| What the exercise asks |
Render the lines below as a Markdown table with the columns "No." and "Line", numbering each row and leaving out blank lines.

(Collected data entries)
::::

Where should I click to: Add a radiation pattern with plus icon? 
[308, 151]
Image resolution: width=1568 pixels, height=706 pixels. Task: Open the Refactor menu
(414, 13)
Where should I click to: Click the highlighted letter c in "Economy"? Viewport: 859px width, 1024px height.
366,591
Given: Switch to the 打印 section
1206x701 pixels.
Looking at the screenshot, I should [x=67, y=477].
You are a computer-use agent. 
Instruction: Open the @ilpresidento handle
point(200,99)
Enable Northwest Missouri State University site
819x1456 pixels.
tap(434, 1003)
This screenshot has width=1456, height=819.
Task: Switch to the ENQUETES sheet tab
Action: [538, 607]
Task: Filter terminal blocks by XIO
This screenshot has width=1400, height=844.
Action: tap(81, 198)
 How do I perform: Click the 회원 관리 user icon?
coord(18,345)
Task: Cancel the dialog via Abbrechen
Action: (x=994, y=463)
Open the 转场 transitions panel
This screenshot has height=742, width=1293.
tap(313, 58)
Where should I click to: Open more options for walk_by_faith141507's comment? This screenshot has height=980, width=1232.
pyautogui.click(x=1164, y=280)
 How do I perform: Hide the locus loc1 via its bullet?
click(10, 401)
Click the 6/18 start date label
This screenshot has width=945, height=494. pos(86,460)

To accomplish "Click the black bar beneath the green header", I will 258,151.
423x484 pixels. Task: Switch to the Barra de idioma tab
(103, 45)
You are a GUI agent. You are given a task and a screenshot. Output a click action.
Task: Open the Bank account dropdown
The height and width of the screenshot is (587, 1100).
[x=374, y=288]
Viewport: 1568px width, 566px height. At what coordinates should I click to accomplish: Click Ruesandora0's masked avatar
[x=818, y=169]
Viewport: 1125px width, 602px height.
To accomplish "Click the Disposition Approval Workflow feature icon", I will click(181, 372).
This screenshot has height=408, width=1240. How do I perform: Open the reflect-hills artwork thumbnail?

::::

| Written response |
| No. | Line |
|---|---|
| 1 | Where should I click to: Add a radiation pattern with plus icon?  |
| 2 | [308, 151] |
| 3 | Image resolution: width=1568 pixels, height=706 pixels. Task: Open the Refactor menu |
| 4 | (414, 13) |
| 5 | Where should I click to: Click the highlighted letter c in "Economy"? Viewport: 859px width, 1024px height. |
| 6 | 366,591 |
| 7 | Given: Switch to the 打印 section |
| 8 | 1206x701 pixels. |
| 9 | Looking at the screenshot, I should [x=67, y=477]. |
| 10 | You are a computer-use agent.  |
| 11 | Instruction: Open the @ilpresidento handle |
| 12 | point(200,99) |
| 13 | Enable Northwest Missouri State University site |
| 14 | 819x1456 pixels. |
| 15 | tap(434, 1003) |
| 16 | This screenshot has width=1456, height=819. |
| 17 | Task: Switch to the ENQUETES sheet tab |
| 18 | Action: [538, 607] |
| 19 | Task: Filter terminal blocks by XIO |
| 20 | This screenshot has width=1400, height=844. |
| 21 | Action: tap(81, 198) |
| 22 |  How do I perform: Click the 회원 관리 user icon? |
| 23 | coord(18,345) |
| 24 | Task: Cancel the dialog via Abbrechen |
| 25 | Action: (x=994, y=463) |
| 26 | Open the 转场 transitions panel |
| 27 | This screenshot has height=742, width=1293. |
| 28 | tap(313, 58) |
| 29 | Where should I click to: Open more options for walk_by_faith141507's comment? This screenshot has height=980, width=1232. |
| 30 | pyautogui.click(x=1164, y=280) |
| 31 |  How do I perform: Hide the locus loc1 via its bullet? |
| 32 | click(10, 401) |
| 33 | Click the 6/18 start date label |
| 34 | This screenshot has width=945, height=494. pos(86,460) |
| 35 | To accomplish "Click the black bar beneath the green header", I will 258,151. |
| 36 | 423x484 pixels. Task: Switch to the Barra de idioma tab |
| 37 | (103, 45) |
| 38 | You are a GUI agent. You are given a task and a screenshot. Output a click action. |
| 39 | Task: Open the Bank account dropdown |
| 40 | The height and width of the screenshot is (587, 1100). |
| 41 | [x=374, y=288] |
| 42 | Viewport: 1568px width, 566px height. At what coordinates should I click to accomplish: Click Ruesandora0's masked avatar |
| 43 | [x=818, y=169] |
| 44 | Viewport: 1125px width, 602px height. |
| 45 | To accomplish "Click the Disposition Approval Workflow feature icon", I will click(181, 372). |
| 46 | This screenshot has height=408, width=1240. How do I perform: Open the reflect-hills artwork thumbnail? |